# Task material
* Start *

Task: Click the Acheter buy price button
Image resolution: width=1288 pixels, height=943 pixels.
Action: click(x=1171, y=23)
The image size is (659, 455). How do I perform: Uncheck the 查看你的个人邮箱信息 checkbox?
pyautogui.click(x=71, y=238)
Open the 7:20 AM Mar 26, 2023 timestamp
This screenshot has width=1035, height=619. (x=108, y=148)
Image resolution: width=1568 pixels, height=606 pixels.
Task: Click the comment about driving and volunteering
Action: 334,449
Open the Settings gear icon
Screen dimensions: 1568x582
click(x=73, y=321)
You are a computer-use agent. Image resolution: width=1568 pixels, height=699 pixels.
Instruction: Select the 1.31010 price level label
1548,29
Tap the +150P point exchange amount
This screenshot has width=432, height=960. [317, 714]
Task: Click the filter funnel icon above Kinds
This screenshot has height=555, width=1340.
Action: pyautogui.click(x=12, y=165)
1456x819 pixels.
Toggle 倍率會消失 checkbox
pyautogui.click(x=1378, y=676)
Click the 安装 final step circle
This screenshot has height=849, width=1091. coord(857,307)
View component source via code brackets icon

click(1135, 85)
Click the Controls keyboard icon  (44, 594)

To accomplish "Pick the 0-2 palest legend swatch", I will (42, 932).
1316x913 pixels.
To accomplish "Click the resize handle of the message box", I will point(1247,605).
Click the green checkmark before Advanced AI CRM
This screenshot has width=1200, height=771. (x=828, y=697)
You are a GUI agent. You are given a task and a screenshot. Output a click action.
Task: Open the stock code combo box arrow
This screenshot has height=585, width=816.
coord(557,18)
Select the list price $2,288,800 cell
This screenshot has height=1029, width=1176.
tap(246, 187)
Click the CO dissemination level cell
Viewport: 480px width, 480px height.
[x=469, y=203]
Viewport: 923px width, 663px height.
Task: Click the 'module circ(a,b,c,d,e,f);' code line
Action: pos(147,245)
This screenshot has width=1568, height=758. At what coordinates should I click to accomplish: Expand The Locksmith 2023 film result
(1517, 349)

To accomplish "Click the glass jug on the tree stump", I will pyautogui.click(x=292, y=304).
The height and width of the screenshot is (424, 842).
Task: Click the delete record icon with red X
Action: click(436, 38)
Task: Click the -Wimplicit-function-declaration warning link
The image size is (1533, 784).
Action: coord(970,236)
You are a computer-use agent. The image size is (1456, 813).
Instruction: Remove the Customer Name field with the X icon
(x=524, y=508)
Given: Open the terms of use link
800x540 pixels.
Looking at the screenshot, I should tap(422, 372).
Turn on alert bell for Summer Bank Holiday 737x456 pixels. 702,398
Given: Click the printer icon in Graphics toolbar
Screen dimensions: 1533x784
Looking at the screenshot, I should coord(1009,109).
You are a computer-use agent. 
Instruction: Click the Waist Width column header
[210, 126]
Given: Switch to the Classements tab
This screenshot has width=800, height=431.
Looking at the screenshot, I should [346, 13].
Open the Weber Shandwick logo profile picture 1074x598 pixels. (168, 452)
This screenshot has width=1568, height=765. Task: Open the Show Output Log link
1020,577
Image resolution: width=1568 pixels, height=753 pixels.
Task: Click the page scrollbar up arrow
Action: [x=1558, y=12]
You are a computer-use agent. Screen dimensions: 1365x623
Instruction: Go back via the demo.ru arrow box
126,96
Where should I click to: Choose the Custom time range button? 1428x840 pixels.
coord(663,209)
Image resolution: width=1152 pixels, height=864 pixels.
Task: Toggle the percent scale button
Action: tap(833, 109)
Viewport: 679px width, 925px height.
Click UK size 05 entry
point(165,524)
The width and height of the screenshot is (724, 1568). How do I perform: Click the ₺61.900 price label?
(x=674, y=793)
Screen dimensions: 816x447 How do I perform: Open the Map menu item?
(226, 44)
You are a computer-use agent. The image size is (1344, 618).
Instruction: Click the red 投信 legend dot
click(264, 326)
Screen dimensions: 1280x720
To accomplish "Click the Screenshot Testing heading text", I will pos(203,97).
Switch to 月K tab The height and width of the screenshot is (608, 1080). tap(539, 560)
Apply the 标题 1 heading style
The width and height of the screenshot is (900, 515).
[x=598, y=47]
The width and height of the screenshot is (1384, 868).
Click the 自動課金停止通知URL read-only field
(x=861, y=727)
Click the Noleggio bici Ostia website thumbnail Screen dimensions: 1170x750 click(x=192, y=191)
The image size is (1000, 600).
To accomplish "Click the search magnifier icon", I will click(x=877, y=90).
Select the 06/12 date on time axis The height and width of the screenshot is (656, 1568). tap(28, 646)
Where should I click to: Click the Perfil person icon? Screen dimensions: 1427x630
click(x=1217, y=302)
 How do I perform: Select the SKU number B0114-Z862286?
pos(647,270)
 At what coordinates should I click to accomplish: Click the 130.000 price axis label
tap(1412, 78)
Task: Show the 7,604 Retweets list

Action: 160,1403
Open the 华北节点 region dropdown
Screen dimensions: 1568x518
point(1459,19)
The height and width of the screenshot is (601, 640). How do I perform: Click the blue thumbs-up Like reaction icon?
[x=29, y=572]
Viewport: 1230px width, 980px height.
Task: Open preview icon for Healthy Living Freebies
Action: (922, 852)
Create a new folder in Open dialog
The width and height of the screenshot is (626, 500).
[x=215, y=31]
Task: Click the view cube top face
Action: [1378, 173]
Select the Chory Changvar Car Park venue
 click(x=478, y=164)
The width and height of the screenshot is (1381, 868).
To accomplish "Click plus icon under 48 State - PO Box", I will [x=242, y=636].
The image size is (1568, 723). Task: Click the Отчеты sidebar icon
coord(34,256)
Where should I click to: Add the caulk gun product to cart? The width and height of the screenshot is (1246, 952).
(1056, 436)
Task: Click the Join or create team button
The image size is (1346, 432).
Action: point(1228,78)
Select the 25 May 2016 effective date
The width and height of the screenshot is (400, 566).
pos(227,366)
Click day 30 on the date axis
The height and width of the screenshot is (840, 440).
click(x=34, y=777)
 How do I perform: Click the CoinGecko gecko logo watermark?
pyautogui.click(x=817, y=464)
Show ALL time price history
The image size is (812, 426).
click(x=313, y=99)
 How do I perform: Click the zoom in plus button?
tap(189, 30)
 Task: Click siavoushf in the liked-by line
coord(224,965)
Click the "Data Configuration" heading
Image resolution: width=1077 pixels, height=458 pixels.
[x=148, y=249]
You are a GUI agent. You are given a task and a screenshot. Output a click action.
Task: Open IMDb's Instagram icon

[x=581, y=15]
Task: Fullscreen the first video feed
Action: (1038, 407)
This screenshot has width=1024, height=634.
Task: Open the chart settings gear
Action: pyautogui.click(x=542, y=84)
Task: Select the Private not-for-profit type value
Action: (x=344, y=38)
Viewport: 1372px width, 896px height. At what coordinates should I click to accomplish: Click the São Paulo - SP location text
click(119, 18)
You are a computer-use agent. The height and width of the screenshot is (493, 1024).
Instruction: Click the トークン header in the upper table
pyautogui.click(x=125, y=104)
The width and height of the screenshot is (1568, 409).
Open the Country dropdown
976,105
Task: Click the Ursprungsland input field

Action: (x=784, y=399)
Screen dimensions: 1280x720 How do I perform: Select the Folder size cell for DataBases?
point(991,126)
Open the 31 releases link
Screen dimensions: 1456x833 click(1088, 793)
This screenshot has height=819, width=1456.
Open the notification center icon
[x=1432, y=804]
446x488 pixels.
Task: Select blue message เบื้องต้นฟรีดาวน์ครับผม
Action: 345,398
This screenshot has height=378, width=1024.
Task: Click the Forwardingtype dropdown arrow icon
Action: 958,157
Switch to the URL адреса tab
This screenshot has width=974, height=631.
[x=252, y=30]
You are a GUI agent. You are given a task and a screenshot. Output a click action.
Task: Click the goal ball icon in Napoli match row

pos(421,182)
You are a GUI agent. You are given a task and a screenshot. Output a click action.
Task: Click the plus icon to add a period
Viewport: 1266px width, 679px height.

* End *

# What to do
Count the lines in the data above that contain the string "Instruction", matching case exactly. Reply with the number only.

# Task answer
6